▶ Your task
From the line below that contains "2021 (38, 534)" to the line that contains "Drama (1112, 305)", repeat every line exactly, both ends included, and nothing else.

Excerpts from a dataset
○ ○ ○
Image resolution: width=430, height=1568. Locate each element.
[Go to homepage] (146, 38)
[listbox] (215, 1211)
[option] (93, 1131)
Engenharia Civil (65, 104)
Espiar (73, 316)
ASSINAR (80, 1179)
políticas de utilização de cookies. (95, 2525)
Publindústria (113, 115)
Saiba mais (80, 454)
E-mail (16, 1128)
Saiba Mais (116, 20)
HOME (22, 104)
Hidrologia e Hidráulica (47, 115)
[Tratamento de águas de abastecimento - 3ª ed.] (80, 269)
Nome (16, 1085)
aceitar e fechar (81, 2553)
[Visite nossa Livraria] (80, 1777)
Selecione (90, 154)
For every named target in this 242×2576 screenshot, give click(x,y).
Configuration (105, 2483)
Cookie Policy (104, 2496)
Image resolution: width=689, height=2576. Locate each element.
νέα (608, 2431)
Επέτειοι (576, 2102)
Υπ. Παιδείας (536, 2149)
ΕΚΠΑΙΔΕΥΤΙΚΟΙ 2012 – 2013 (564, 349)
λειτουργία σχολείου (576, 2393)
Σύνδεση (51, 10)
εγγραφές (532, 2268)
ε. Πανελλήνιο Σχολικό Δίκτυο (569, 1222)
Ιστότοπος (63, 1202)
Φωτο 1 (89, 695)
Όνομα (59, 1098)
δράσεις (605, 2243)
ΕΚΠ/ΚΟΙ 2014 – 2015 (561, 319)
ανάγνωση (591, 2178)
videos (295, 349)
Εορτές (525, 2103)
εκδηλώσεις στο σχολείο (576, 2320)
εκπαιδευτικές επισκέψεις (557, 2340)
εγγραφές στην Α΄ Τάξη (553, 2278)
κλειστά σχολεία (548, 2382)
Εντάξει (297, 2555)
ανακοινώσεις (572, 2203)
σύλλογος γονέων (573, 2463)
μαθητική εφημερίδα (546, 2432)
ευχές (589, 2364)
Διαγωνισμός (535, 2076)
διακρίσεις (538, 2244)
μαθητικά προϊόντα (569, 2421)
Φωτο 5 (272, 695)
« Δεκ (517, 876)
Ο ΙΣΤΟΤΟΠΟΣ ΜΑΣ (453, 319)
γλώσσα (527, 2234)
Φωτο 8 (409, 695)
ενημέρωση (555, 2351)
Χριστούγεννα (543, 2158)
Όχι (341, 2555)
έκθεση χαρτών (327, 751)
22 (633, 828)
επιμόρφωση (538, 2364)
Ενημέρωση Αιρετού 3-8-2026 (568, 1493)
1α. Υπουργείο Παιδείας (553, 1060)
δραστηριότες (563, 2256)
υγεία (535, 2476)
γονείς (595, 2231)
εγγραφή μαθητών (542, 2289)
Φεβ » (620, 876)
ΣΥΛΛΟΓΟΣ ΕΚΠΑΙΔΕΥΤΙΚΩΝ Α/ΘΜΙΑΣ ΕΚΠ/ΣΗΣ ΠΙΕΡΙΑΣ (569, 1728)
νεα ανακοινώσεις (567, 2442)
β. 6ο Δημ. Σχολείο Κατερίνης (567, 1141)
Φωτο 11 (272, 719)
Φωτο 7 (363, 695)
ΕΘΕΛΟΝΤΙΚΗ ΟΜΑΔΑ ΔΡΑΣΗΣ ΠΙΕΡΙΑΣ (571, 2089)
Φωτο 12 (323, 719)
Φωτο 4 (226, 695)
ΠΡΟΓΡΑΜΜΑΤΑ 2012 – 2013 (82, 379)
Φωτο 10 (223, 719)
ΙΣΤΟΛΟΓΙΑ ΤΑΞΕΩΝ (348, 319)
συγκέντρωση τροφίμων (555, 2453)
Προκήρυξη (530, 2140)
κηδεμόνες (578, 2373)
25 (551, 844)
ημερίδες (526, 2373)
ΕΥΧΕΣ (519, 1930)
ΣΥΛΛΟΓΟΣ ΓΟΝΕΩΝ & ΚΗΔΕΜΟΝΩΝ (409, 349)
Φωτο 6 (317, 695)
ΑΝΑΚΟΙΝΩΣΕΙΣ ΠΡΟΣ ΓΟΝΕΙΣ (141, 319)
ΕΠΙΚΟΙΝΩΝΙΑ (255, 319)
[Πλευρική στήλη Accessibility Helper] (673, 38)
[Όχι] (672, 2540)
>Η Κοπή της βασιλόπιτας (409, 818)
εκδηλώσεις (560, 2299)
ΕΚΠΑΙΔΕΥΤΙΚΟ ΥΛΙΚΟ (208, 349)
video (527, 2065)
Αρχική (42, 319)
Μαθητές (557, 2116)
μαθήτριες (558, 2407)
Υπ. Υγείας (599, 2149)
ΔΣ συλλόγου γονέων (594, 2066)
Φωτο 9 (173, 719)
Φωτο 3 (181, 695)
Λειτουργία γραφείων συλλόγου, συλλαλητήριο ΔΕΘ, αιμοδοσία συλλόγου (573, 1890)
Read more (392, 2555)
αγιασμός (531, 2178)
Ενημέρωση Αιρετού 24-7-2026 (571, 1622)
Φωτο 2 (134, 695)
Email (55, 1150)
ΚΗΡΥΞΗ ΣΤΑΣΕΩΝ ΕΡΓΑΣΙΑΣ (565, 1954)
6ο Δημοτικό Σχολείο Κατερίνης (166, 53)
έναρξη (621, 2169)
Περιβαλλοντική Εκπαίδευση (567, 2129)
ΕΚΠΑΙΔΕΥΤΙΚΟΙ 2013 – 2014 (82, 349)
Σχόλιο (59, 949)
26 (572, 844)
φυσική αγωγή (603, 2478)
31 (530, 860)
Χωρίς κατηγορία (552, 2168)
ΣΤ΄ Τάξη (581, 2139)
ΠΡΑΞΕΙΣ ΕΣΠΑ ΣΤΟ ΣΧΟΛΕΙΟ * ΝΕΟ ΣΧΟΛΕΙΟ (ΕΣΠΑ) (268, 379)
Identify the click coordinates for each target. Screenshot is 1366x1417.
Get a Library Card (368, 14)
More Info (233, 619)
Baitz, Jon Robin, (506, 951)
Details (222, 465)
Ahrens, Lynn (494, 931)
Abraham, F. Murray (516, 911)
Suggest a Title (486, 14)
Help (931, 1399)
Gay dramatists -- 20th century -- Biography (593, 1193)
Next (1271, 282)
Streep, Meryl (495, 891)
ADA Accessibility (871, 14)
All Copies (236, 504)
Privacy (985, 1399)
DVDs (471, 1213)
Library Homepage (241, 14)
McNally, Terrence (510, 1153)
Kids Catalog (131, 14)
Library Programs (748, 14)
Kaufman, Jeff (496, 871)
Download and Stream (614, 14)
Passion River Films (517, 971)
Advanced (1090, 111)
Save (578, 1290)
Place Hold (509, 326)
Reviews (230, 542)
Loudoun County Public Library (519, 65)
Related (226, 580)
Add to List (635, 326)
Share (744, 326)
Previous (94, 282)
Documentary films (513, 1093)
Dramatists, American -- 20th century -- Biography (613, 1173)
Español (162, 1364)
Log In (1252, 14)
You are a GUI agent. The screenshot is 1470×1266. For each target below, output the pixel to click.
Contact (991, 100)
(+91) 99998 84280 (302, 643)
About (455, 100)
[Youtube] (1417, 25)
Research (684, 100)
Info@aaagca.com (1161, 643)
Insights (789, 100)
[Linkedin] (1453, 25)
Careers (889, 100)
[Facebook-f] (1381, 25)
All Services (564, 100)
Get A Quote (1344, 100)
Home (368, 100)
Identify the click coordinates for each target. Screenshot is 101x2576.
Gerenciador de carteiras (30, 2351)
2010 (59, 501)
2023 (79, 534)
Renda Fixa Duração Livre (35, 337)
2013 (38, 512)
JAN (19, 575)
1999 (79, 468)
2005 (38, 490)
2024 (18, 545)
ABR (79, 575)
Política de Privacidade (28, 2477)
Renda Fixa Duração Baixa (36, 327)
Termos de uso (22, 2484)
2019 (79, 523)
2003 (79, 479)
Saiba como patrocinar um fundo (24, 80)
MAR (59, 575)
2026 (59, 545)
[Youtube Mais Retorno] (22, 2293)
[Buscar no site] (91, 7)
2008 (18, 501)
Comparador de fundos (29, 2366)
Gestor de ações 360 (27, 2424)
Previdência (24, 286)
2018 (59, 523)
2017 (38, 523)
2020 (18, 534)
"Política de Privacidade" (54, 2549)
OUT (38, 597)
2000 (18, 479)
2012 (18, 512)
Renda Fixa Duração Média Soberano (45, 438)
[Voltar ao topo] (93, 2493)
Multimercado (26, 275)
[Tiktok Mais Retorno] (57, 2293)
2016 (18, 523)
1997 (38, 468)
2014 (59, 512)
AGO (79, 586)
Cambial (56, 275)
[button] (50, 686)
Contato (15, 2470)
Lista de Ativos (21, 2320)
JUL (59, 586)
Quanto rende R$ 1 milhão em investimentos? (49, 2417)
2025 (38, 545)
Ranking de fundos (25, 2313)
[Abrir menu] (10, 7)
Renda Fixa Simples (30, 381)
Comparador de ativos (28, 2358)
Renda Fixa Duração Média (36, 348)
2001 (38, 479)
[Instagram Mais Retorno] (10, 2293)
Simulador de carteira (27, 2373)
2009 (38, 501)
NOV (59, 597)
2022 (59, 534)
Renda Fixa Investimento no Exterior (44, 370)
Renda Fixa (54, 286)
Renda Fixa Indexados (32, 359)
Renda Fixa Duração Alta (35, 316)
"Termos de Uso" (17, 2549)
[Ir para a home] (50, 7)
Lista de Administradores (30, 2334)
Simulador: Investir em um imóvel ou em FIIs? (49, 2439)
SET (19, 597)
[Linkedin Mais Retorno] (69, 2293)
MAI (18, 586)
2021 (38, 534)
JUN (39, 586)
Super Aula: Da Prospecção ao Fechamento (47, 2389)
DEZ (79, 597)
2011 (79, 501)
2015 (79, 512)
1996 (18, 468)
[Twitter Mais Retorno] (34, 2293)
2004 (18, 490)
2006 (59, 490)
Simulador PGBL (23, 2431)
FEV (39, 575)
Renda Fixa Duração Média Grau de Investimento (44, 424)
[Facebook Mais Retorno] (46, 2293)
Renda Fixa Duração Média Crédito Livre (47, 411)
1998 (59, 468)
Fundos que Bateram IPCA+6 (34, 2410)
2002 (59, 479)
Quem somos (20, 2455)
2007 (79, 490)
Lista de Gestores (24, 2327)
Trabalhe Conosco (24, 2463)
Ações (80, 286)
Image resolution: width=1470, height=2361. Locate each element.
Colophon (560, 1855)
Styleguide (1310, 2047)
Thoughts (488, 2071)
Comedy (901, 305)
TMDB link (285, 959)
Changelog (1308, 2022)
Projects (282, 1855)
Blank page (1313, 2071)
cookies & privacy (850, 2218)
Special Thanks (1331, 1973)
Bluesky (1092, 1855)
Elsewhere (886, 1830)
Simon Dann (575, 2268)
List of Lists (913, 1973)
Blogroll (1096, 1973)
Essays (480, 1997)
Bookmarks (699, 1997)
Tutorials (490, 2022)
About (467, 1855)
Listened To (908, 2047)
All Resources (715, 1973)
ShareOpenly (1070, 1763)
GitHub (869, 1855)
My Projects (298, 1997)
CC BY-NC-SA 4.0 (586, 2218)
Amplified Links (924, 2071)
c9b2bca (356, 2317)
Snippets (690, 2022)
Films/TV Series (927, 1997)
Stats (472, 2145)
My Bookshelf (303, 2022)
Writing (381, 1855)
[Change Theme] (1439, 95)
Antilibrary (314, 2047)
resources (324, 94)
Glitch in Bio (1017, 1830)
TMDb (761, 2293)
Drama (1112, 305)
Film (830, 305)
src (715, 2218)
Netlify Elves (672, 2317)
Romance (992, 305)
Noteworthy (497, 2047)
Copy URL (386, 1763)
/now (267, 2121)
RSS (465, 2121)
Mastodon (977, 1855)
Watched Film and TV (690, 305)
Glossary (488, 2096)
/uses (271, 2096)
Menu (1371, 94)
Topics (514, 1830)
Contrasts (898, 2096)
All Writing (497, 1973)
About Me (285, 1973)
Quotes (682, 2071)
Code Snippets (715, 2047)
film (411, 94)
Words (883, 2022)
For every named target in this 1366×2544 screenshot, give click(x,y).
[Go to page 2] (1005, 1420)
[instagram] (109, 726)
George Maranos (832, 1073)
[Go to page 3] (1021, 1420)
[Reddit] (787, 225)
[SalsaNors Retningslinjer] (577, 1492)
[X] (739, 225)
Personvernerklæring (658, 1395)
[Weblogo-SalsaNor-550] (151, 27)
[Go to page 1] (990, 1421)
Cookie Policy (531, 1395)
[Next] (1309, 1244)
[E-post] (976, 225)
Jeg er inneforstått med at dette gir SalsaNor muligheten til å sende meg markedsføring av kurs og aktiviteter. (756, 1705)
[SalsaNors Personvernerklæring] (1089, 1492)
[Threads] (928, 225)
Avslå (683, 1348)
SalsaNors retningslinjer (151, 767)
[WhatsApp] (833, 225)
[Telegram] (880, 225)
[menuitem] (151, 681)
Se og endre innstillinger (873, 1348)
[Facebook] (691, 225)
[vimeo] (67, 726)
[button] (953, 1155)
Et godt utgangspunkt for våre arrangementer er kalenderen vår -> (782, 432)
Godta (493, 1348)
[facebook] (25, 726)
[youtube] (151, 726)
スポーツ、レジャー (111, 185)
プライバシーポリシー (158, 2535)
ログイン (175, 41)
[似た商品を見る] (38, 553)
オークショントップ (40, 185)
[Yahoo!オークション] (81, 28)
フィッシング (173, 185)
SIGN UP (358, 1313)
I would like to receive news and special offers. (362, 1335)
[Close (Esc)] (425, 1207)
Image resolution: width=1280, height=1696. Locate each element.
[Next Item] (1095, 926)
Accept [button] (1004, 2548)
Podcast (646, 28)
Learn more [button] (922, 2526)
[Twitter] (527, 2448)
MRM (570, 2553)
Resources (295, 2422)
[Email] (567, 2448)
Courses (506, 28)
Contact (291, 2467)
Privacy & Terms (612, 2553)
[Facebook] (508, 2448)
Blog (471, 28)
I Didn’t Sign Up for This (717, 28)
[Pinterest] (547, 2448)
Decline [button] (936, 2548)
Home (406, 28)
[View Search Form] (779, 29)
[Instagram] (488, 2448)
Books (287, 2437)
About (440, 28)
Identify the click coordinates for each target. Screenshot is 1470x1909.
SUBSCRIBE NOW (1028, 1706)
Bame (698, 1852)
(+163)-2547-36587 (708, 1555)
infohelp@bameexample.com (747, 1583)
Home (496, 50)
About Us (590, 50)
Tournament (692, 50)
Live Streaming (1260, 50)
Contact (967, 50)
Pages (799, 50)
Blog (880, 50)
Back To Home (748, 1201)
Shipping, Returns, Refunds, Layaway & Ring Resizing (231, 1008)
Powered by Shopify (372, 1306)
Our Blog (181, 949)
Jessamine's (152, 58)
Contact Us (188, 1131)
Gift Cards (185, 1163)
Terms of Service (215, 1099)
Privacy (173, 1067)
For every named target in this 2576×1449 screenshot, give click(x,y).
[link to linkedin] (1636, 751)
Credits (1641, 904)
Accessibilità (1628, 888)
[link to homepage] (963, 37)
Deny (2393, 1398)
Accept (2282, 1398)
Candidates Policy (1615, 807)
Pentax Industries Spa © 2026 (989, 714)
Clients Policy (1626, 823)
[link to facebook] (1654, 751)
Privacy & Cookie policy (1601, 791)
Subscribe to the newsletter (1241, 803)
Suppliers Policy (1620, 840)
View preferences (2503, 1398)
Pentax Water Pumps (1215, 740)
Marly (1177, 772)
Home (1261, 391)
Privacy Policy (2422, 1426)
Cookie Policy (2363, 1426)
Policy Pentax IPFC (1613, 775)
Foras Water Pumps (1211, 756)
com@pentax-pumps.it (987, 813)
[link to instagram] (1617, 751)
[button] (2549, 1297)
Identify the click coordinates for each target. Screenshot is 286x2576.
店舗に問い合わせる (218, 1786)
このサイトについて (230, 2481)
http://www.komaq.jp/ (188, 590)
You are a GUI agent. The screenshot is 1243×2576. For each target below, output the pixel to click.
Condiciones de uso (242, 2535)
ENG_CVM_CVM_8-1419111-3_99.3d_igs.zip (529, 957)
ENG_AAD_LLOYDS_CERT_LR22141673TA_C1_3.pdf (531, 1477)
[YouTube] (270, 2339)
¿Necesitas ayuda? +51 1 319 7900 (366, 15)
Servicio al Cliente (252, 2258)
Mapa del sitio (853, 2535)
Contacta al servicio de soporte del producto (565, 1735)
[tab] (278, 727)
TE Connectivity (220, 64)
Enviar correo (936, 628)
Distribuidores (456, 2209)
○ ○ ○
▶ Answer section
2021 (38, 534)
JUN (39, 586)
Super Aula: Da Prospecção ao Fechamento (47, 2389)
DEZ (79, 597)
2011 (79, 501)
2015 (79, 512)
1996 (18, 468)
[Twitter Mais Retorno] (34, 2293)
2004 (18, 490)
2006 (59, 490)
Simulador PGBL (23, 2431)
FEV (39, 575)
Renda Fixa Duração Média Grau de Investimento (44, 424)
[Facebook Mais Retorno] (46, 2293)
Renda Fixa Duração Média Crédito Livre (47, 411)
1998 (59, 468)
Fundos que Bateram IPCA+6 (34, 2410)
2002 (59, 479)
Quem somos (20, 2455)
2007 (79, 490)
Lista de Gestores (24, 2327)
Trabalhe Conosco (24, 2463)
Ações (80, 286)
Image resolution: width=1470, height=2361. Locate each element.
Colophon (560, 1855)
Styleguide (1310, 2047)
Thoughts (488, 2071)
Comedy (901, 305)
TMDB link (285, 959)
Changelog (1308, 2022)
Projects (282, 1855)
Blank page (1313, 2071)
cookies & privacy (850, 2218)
Special Thanks (1331, 1973)
Bluesky (1092, 1855)
Elsewhere (886, 1830)
Simon Dann (575, 2268)
List of Lists (913, 1973)
Blogroll (1096, 1973)
Essays (480, 1997)
Bookmarks (699, 1997)
Tutorials (490, 2022)
About (467, 1855)
Listened To (908, 2047)
All Resources (715, 1973)
ShareOpenly (1070, 1763)
GitHub (869, 1855)
My Projects (298, 1997)
CC BY-NC-SA 4.0 (586, 2218)
Amplified Links (924, 2071)
c9b2bca (356, 2317)
Snippets (690, 2022)
Films/TV Series (927, 1997)
Stats (472, 2145)
My Bookshelf (303, 2022)
Writing (381, 1855)
[Change Theme] (1439, 95)
Antilibrary (314, 2047)
resources (324, 94)
Glitch in Bio (1017, 1830)
TMDb (761, 2293)
Drama (1112, 305)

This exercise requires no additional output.